* [作業項目 1]: 上条なごみ館の文章のうち、「上条なごみ館をオープンする前は介護施設に勤務していた吉澤さん。」から始まり「とはいえ、上条なごみ館の利用者は見守りが必要な高齢者ばかり。」で終わる部分を、一字も変えずに書き写すこと。
* [作業項目 2]: 上条なごみ館の文章によると、当初考えていた高齢者の下宿ではなく、簡易宿泊所というかたちになったのはなぜか。1〜3文で説明すること。

* [提示文]:
------

医療法人清水会 更水医院 院長 清水慎介さんのマイ・フェイバリット・ナガノ

第二の我が家のような
介護付きの頼りになる宿

文・写真 オギノフミエ

介護付きの宿とは?

長野市信州新町の国道19号沿いに、築100年以上の大きな民家をリフォームした介護付きの簡易宿泊所「上条なごみ館」はあります。観光客なども訪れますが、宿泊者の大半は軽度の介護を必要とする高齢者です。宿を切り盛りしているのは、創設者で運営者の吉澤和子さん。車で数分の距離に家族が暮らす自宅はありますが、1年のほとんどをここで利用者とともに過ごしています。

制度に縛られない手助けを

上条なごみ館をオープンする前は介護施設に勤務していた吉澤さん。
介護の勉強をすればするほど、経験を積めば積むほど、「利用者本位のサービスを」という理想と現実とのずれや矛盾を感じるようになり、「介護保険の枠組みに縛られず、困っているお年寄りの手助けをしたい」と施設を退職。
改めて介護の勉強をしなおし、いくつもの資格を取得しながら、上条なごみ館を立ち上げました。

当初は高齢者の下宿にしようと考えましたが、相談に訪れた保健所で「下宿は契約が1か月単位という規制がある。簡易宿泊所は日帰りでも1泊でも連泊でもいいから、誰にとっても使いやすいのでは」というアドバイスを受け、現在のかたちになりました。
年齢、宿泊の目的、介護保険認定の有無にかかわらず、移動、食事、排泄、入浴など日常生活の基本的な行動が自分でできる人は利用可能です。

とはいえ、上条なごみ館の利用者は見守りが必要な高齢者ばかり。

------

* [提供資料]:

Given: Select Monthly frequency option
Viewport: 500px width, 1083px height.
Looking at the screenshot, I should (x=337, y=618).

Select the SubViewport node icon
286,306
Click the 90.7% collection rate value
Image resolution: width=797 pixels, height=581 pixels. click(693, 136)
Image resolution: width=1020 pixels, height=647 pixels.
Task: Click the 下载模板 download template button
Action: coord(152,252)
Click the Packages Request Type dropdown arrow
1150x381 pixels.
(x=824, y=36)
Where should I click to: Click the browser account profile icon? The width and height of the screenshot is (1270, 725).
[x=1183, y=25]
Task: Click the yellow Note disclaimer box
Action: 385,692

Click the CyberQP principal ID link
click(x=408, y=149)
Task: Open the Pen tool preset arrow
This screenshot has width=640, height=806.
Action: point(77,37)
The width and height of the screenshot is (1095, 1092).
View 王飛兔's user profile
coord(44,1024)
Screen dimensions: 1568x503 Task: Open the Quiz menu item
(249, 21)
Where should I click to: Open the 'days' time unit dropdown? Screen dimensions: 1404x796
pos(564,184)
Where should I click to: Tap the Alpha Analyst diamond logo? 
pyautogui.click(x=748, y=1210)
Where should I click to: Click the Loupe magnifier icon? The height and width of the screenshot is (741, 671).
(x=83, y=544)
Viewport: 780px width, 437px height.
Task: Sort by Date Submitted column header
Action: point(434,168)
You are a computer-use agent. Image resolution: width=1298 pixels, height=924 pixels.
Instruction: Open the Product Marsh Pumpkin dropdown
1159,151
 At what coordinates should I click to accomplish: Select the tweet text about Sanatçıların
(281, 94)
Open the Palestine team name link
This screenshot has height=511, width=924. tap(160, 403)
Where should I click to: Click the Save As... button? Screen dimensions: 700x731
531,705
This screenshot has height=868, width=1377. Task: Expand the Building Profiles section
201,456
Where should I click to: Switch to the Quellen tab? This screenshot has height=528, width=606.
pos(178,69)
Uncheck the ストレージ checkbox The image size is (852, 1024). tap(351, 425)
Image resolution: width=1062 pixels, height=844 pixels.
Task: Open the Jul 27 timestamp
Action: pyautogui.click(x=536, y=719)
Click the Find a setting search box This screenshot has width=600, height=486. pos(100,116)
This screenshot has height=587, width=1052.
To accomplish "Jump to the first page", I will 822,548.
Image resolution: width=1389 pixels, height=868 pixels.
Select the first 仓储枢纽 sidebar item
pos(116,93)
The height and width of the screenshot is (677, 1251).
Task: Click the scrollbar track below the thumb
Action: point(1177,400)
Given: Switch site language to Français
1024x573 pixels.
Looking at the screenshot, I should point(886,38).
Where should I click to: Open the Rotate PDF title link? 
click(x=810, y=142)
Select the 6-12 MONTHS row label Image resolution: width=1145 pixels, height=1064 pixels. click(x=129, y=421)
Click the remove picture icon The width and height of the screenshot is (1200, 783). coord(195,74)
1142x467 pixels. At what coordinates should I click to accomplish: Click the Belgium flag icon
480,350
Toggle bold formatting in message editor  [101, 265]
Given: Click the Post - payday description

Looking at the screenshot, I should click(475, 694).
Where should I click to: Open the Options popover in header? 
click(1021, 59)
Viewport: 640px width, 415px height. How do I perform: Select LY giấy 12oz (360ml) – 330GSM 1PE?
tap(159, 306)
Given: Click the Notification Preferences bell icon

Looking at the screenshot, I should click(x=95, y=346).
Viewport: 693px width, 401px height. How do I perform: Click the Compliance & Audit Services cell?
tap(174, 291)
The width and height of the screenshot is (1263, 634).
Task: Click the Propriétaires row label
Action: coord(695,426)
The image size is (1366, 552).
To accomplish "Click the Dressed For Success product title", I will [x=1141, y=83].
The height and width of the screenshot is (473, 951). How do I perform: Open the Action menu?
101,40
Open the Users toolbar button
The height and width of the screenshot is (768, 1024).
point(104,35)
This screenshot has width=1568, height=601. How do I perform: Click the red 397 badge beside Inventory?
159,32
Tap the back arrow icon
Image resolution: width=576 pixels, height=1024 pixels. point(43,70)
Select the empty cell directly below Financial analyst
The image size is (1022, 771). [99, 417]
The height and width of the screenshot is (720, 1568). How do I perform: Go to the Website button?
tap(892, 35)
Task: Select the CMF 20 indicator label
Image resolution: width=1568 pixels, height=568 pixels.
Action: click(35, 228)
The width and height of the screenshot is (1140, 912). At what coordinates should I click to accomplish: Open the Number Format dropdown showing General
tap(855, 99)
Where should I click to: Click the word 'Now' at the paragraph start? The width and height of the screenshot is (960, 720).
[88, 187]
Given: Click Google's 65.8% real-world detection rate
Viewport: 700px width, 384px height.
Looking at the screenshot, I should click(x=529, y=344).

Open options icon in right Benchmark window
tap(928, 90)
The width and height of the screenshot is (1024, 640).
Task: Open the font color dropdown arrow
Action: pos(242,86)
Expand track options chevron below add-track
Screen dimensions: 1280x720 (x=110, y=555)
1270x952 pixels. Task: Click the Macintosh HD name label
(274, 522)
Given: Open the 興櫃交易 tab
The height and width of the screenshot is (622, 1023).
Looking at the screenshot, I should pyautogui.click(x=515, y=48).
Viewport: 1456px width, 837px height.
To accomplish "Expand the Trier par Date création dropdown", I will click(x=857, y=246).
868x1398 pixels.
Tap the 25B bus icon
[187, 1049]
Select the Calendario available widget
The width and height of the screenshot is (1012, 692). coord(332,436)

------

* [解答結果 1]:
上条なごみ館をオープンする前は介護施設に勤務していた吉澤さん。
介護の勉強をすればするほど、経験を積めば積むほど、「利用者本位のサービスを」という理想と現実とのずれや矛盾を感じるようになり、「介護保険の枠組みに縛られず、困っているお年寄りの手助けをしたい」と施設を退職。
改めて介護の勉強をしなおし、いくつもの資格を取得しながら、上条なごみ館を立ち上げました。

当初は高齢者の下宿にしようと考えましたが、相談に訪れた保健所で「下宿は契約が1か月単位という規制がある。簡易宿泊所は日帰りでも1泊でも連泊でもいいから、誰にとっても使いやすいのでは」というアドバイスを受け、現在のかたちになりました。
年齢、宿泊の目的、介護保険認定の有無にかかわらず、移動、食事、排泄、入浴など日常生活の基本的な行動が自分でできる人は利用可能です。

とはいえ、上条なごみ館の利用者は見守りが必要な高齢者ばかり。

* [解答結果 2]: 相談に訪れた保健所で助言を受けたからである。下宿には契約が1か月単位という規制があるが、簡易宿泊所なら日帰りでも1泊でも連泊でもよく、誰にとっても使いやすいと言われた。